5. The Fund, together with the other participating companies, will maintain a
Review and Advisory Committee, which Committee will review and may make
recommendations to the boards of the participating investment companies
regarding all fees and charges provided for in this Agreement, as well as
review the level and quality of the shareholder services rendered to the
participating investment companies and their shareholders. Each participating
investment company may select one director or trustee who is not affiliated
with CRMC, or any of its affiliated companies, or with Washington Management
Corporation or any of its affiliated companies, to serve on the Review and
Advisory Committee.
6. AFS will provide to the participating investment companies the shareholder
services referred to herein in return for the following fees:
ANNUAL ACCOUNT MAINTENANCE FEE (PAID MONTHLY):
$.67 per month for each open account on AFS books or in Level 2 or 4
Networking ($8.04 per year)
$.09 per month for each open account maintained in Street Name or Level 1 or
3 Networking ($1.08 per year)
EXHIBIT 9
No annual fee will be charged for a participant account underlying a 401(k)

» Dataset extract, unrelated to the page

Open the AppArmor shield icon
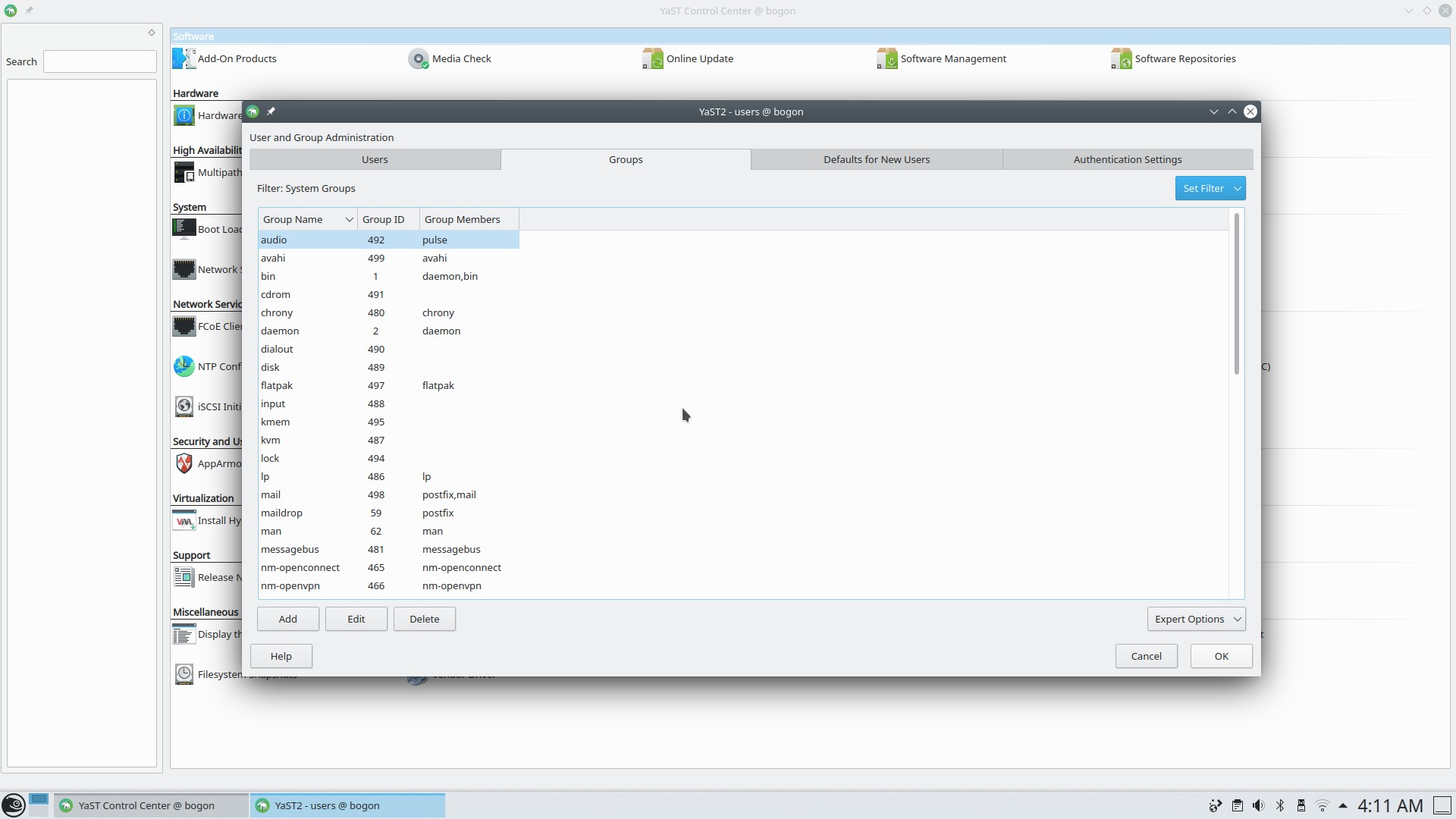pyautogui.click(x=184, y=463)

or other defined contribution plan where the plan maintains a single account on
AFS books and responds to all participant inquiries
TRANSACTION FEES:
$2.00 per non-automated transaction
$0.50 per automated transaction
For this purpose, "transactions" shall include all types of transactions
included in an "activity index" as reported to the Review and Advisory
Committee at least annually. AFS will bill the Fund monthly, on or shortly
after the first of each calendar month, and the Fund will pay to AFS within
five business days of such billing.
Any revision of the schedule of charges set forth herein shall require the
affirmative vote of a majority of the members of the board of
directors/trustees of the Fund.
7. All fund-specific charges from third parties -- including DST charges,
payments described in the next sentence, postage, NSCC transaction charges and
similar out-of-pocket expenses -- will be passed through directly to the Fund
or other participating investment companies, as applicable. AFS, subject to
approval of its board of directors, is authorized in its discretion to
negotiate payments to third parties for account maintenance and/or transaction
processing services provided such payments do not exceed the anticipated
savings to the Fund, either in fees payable to AFS hereunder or in other direct
Fund expenses, that AFS reasonably anticipates would be realized by the Fund
from using the services of such third party rather than maintaining the
accounts directly on AFS' books and/or processing non-automated transactions.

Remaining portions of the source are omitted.